L’augmentation projetée devait être de 18,574 hommes, soit, au budget des dépenses, de 18 millions de marks. L’armée allemande atteindrait de la sorte un effectif réel de 486,983 hommes. Un grand changement s’était produit dans la vie de l’empire ; M. de Bismarck était allé, sous les sapins de Friedrichsruhe, se reposer des fatigues de l’Allemagne et de l’Europe. M. de Caprivi l’avait remplacé à la chancellerie. Mais, si ce n’était plus le même ton, c’était pourtant le même discours. Ces 18 millions, il les fallait tout de suite et le gouvernement ne s’engageait à rien pour 1894, quand expirerait le septennat. Les protestations redoublèrent. M. Windthorst se résignait à voter « le cœur saignant » et platoniquement recommandait, pour la paix, l’arbitrage plutôt que les armemens à outrance. M. Richter et M. Bebel ne se lassaient pas d’opposer l’antistrophe à la strophe guerrière de M. de Caprivi. Mais le chef du chœur, le chorège et le stratège, était M. de Moltke. Il descendait, enveloppé de sa gloire, de la haute cime où ses victoires l’avaient placé ; il sortait du silence pour dire le bonheur des peuples qui ont un gouvernement fort.

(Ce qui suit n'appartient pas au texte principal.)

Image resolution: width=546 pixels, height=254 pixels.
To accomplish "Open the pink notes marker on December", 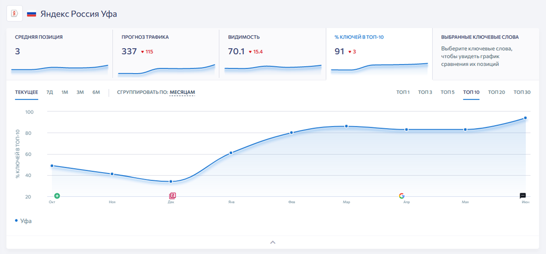I will click(173, 196).
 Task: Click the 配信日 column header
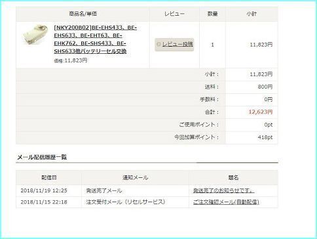coord(49,177)
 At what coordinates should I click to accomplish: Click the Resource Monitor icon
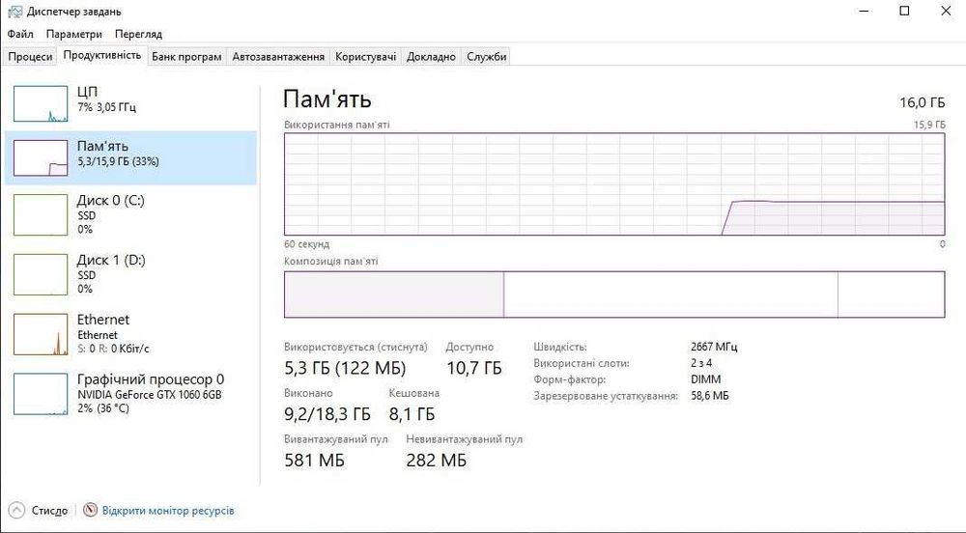pyautogui.click(x=91, y=510)
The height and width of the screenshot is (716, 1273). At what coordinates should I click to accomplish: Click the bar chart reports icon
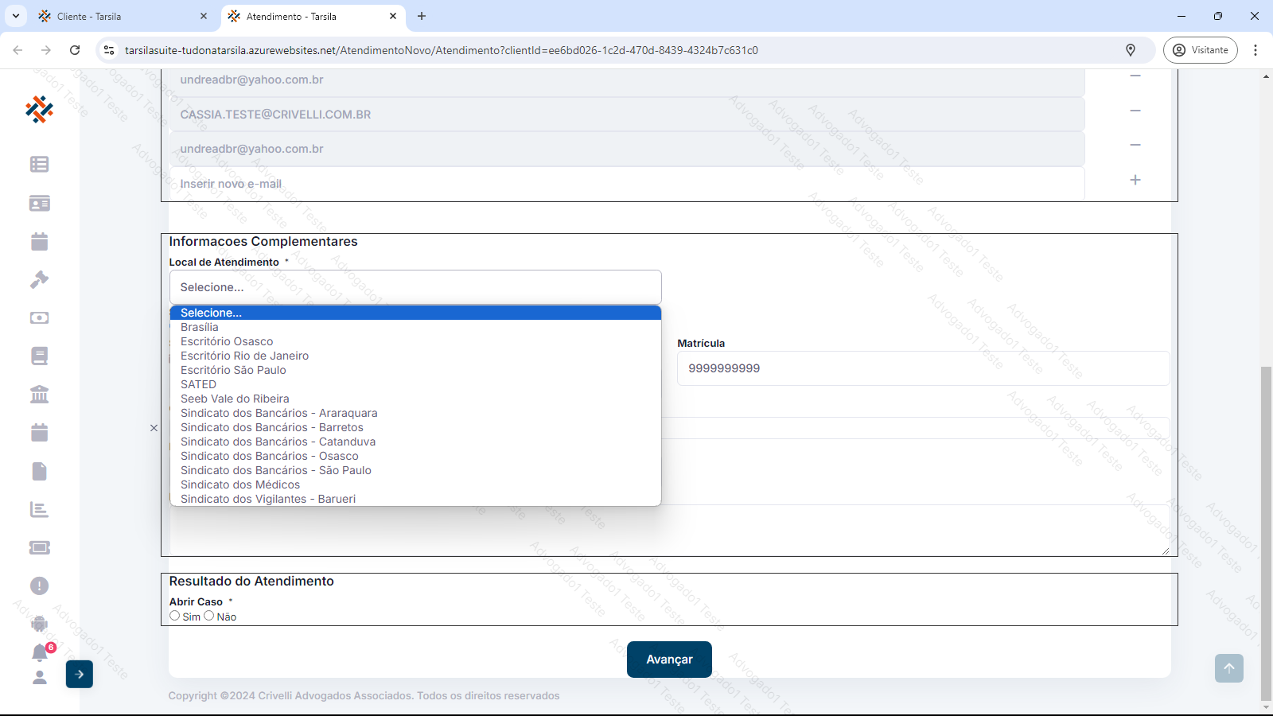(39, 509)
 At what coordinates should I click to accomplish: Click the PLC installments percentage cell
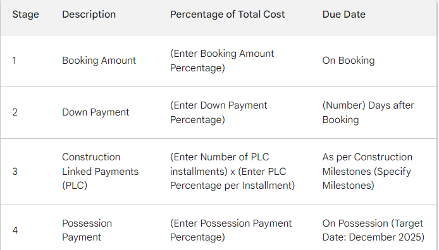pos(232,171)
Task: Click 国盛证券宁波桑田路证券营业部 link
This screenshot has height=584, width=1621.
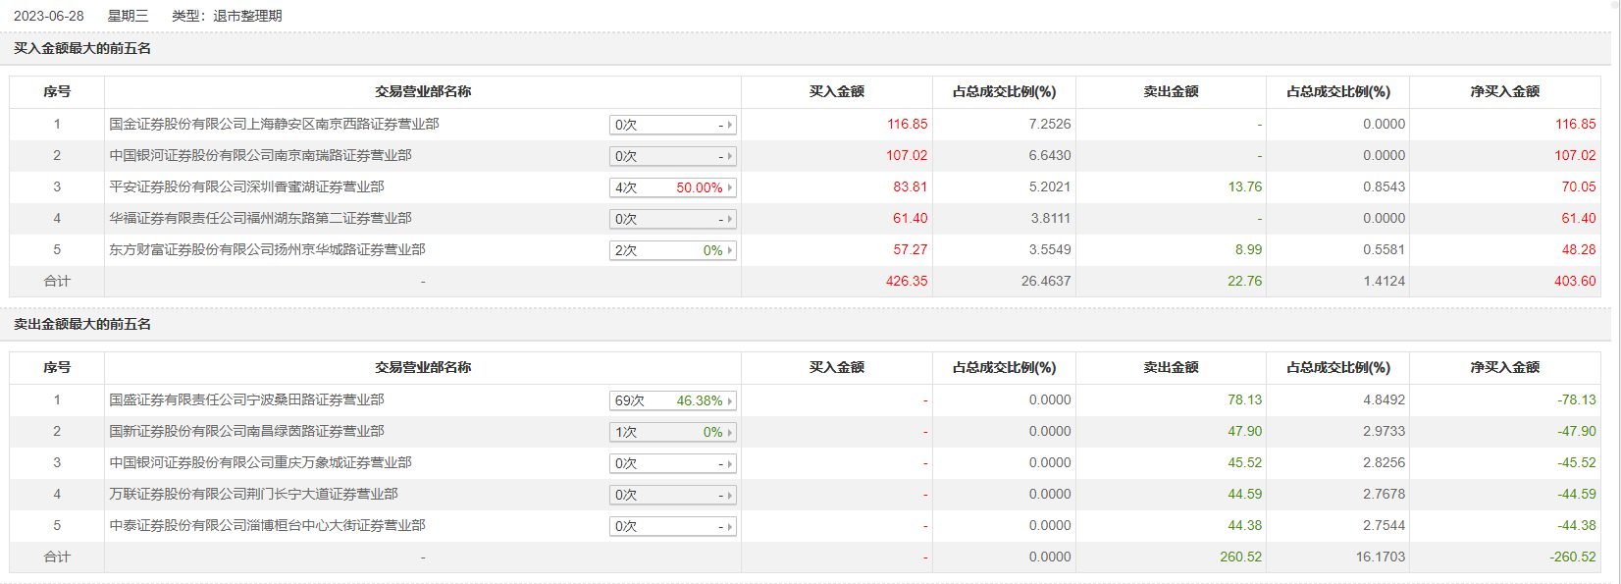Action: [x=246, y=399]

Déjà, dans le Reichstag, s’ébauchait le groupement nouveau des partis ; on voyait poindre le germe des dissensions futures. M. Rickert, M. Haenel, parmi les progressistes, préparaient ou laissaient prévoir leur prochaine évolution. M. Bebel n’était pas seul à reprocher à M. de Huene, membre très influent du centre, de se conduire beaucoup plus « en ancien major » qu’en député soucieux de son mandat. Et l’on pouvait soutenir déjà que M. de Caprivi imitait à l’excès M. de Bismarck.

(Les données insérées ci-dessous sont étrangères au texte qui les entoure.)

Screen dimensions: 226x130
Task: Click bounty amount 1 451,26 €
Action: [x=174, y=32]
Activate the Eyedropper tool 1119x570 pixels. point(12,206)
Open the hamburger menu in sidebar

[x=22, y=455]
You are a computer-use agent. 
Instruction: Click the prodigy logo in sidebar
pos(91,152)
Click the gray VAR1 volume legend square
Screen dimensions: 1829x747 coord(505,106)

Ne croyez pas que cela fasse plaisir au gouvernement, disait-il, le 24 juin 1890, de demander des hommes et de l’argent, mais c’est son devoir. Si nous vous disons que ces sacrifices sont nécessaires, vous auriez tort de ne pas nous aider. Je ne veux pas dire où nous en arriverions dans le cas contraire. Je veux vous dire qu’au point de vue extérieur, il serait déplorable que nous ayons entre nous un conflit pour une question d’armement national. Il faut qu’on sache au dehors que, lorsqu’il s’agit de guerre, toute la nation marche ensemble.